- **DATASET**:
"""
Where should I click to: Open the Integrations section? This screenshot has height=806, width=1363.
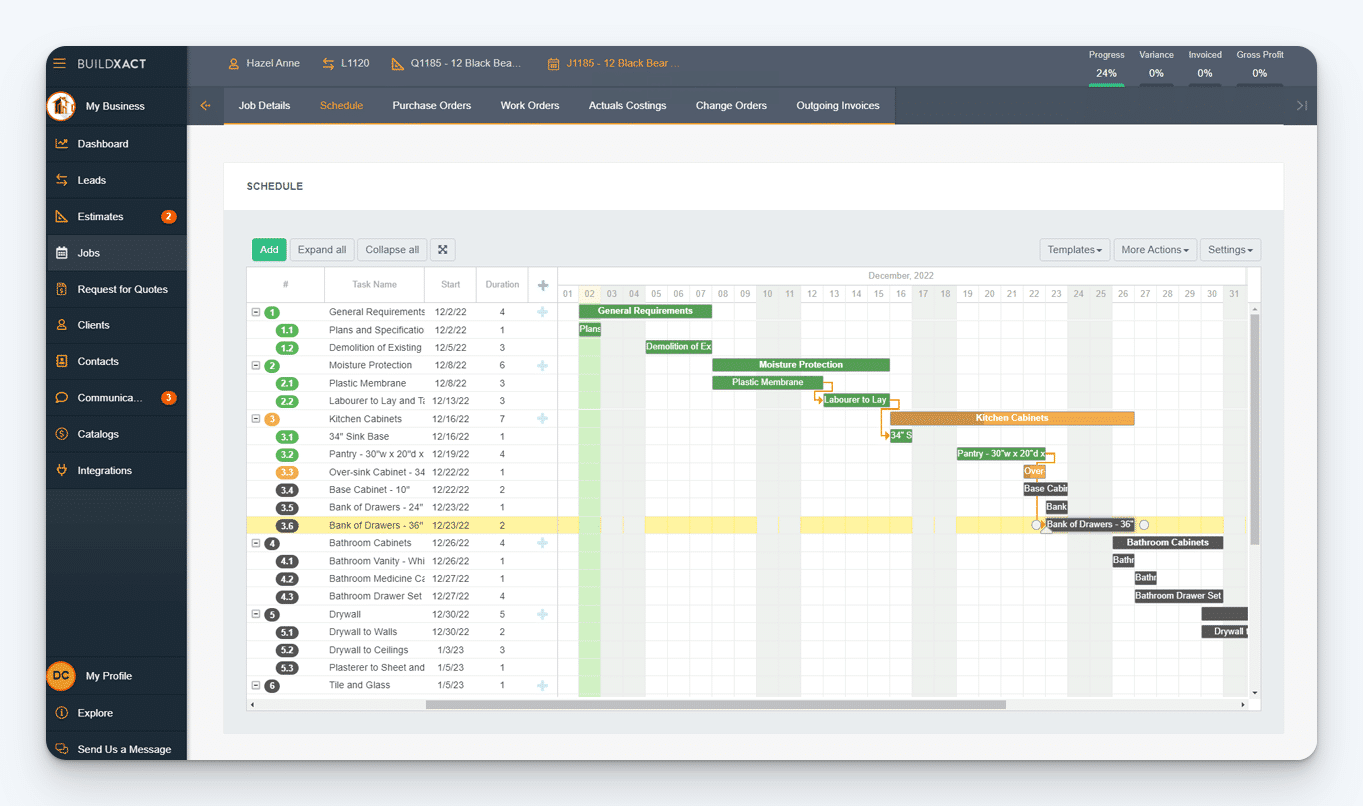click(x=104, y=470)
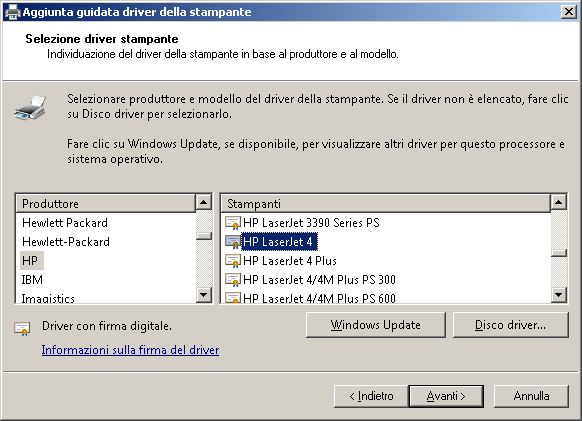The width and height of the screenshot is (582, 421).
Task: Click the driver icon beside HP LaserJet 4 Plus
Action: tap(233, 261)
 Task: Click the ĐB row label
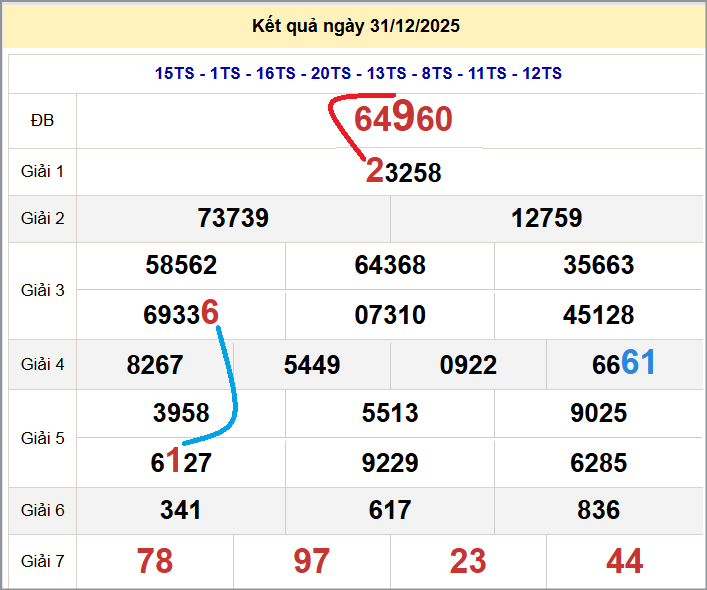(43, 121)
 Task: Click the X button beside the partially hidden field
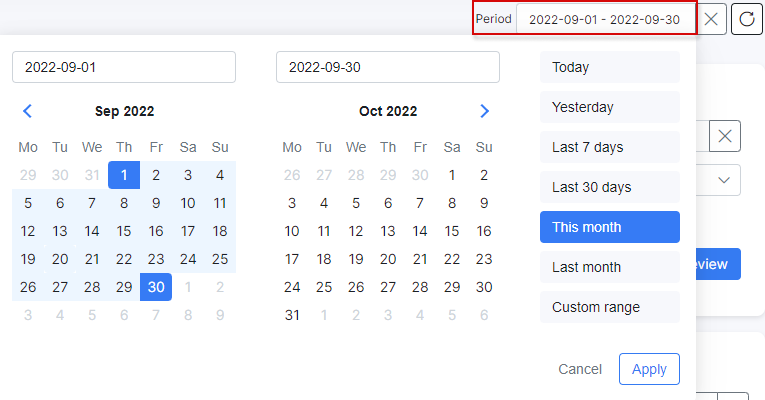pos(725,136)

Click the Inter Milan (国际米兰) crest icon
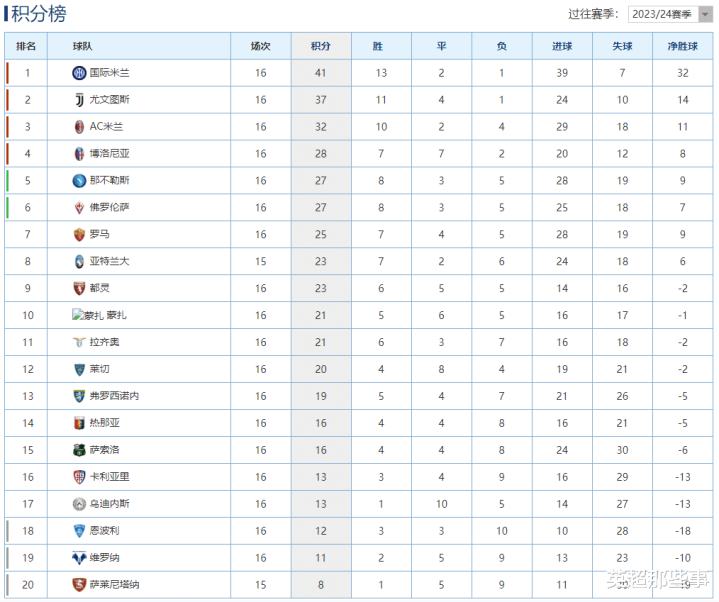pos(79,72)
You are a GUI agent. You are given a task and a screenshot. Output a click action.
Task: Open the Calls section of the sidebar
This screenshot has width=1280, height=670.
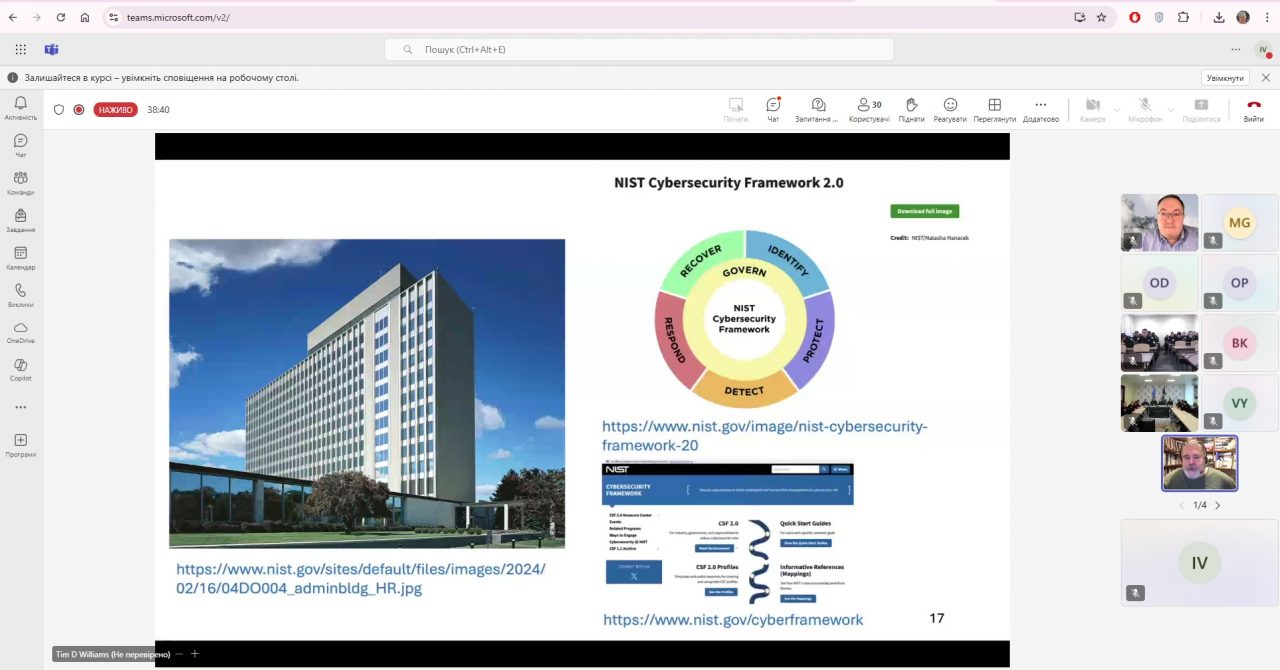coord(20,294)
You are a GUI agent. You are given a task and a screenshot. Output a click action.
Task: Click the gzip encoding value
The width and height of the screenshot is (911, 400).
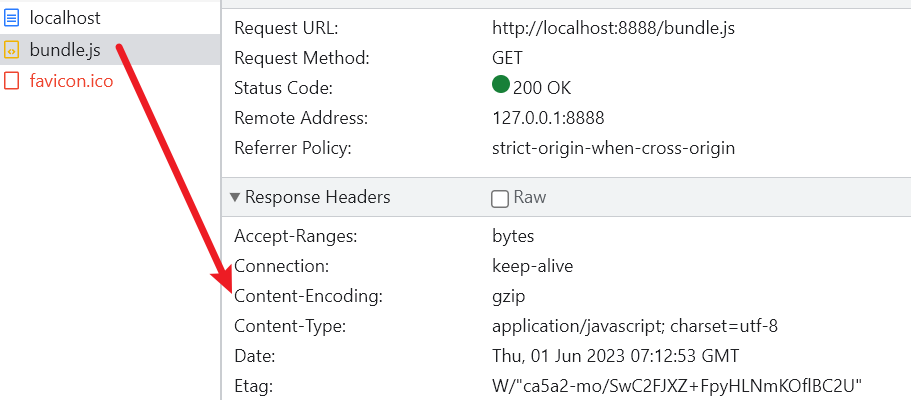pyautogui.click(x=508, y=297)
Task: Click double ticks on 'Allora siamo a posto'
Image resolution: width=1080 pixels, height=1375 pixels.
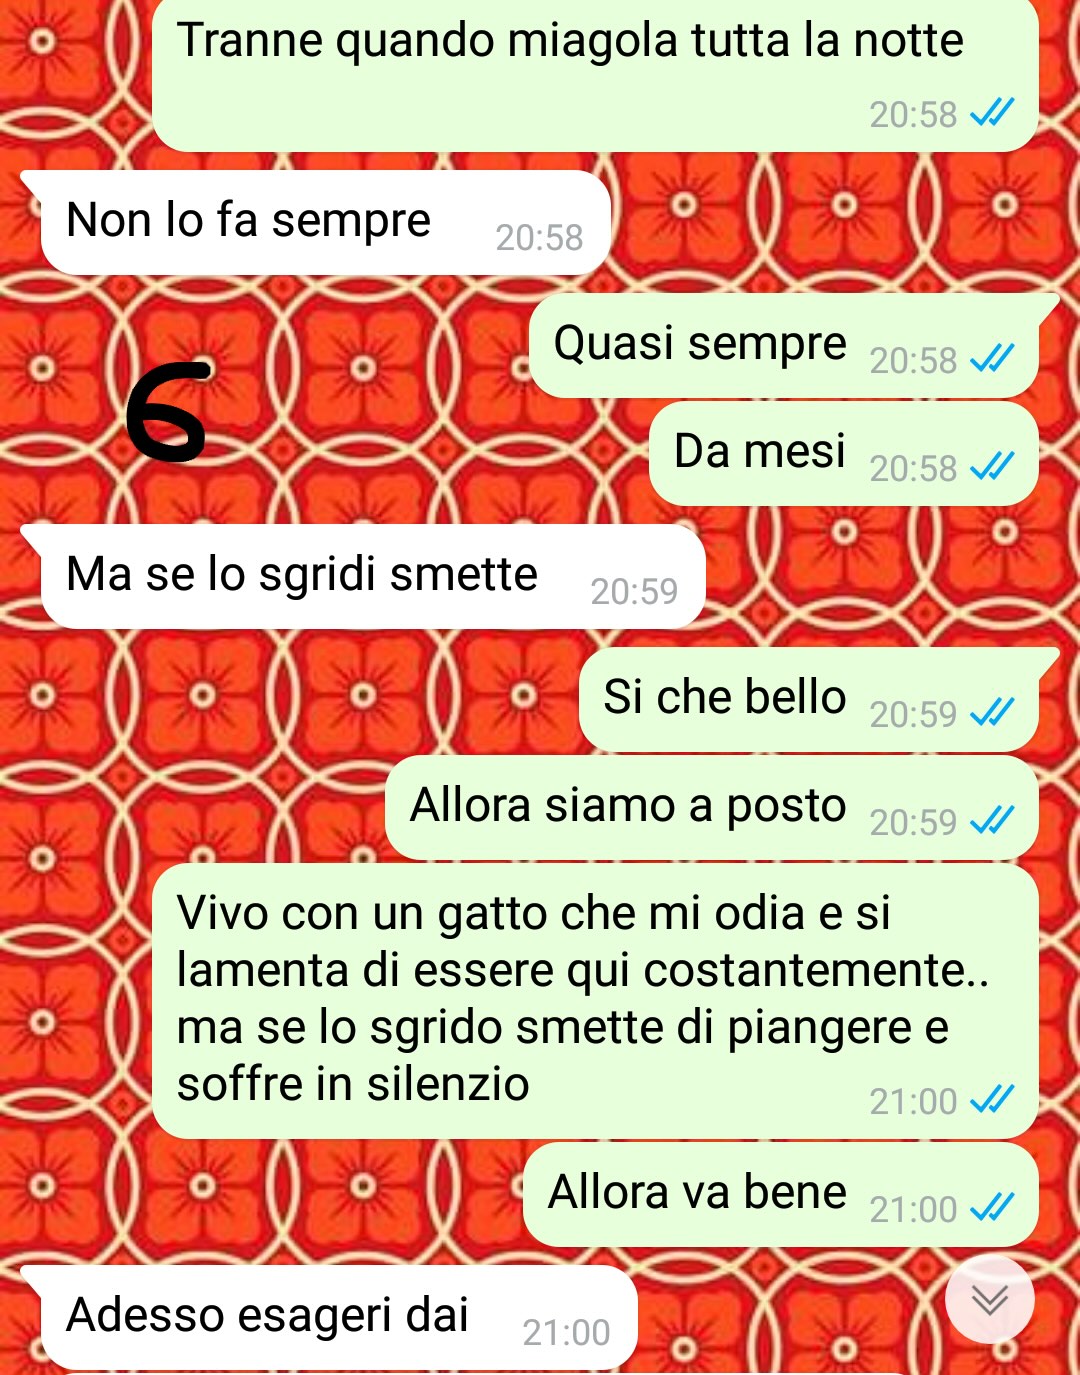Action: coord(992,820)
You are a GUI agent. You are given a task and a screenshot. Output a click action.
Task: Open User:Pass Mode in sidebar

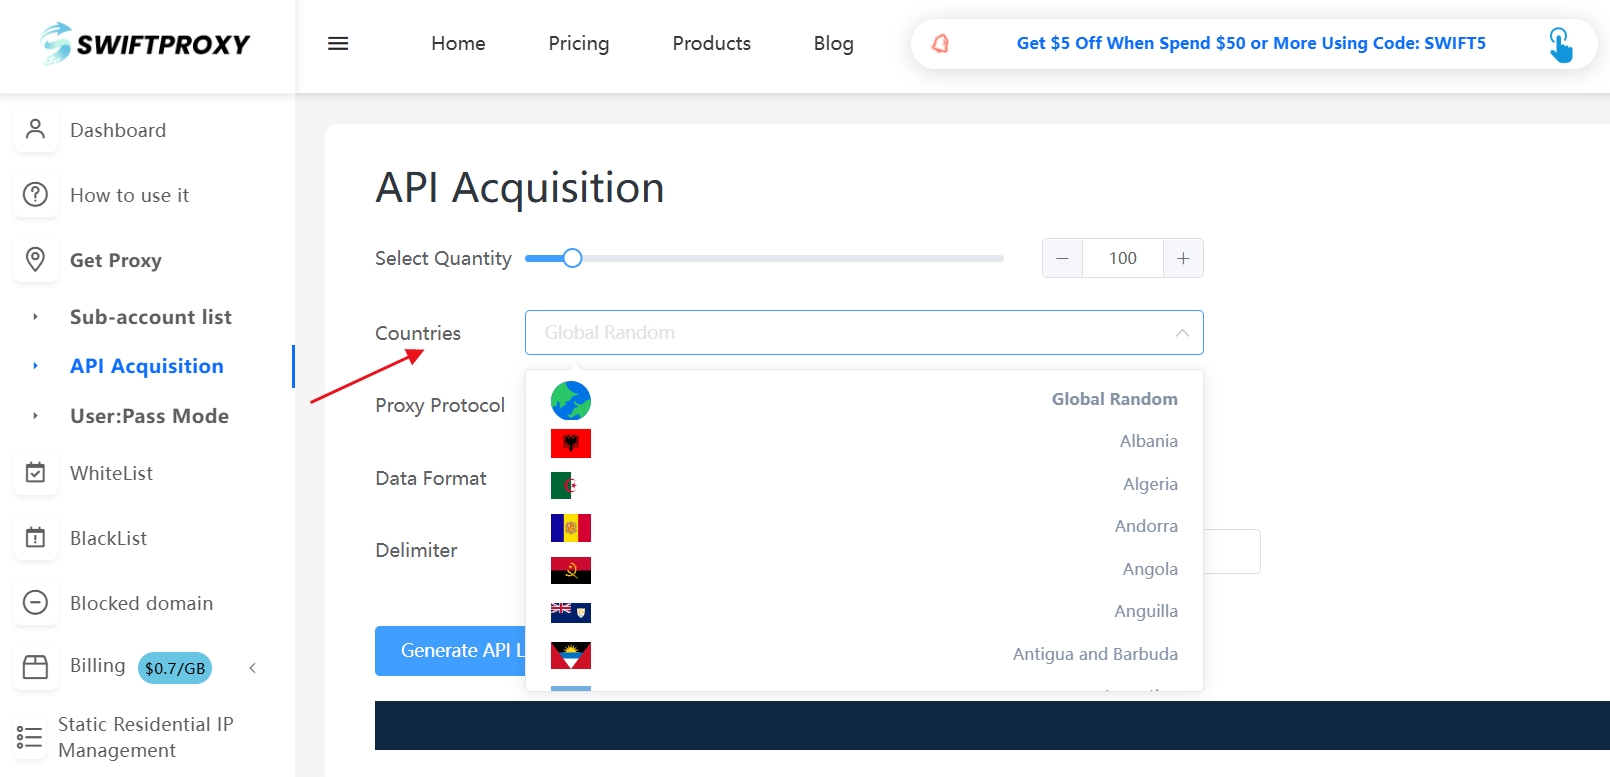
"""
Beginning with the line that contains "Task: Click double" and ending with the last line of the data, transcribe each line exactly; pictures stay out.

- **SOLUTION FOR THIS TASK**:
Task: Click double ticks on 'Allora siamo a posto'
Image resolution: width=1080 pixels, height=1375 pixels.
Action: coord(992,820)
You are a GUI agent. You are given a task and a screenshot. Output a click action.
Task: Open User:Pass Mode in sidebar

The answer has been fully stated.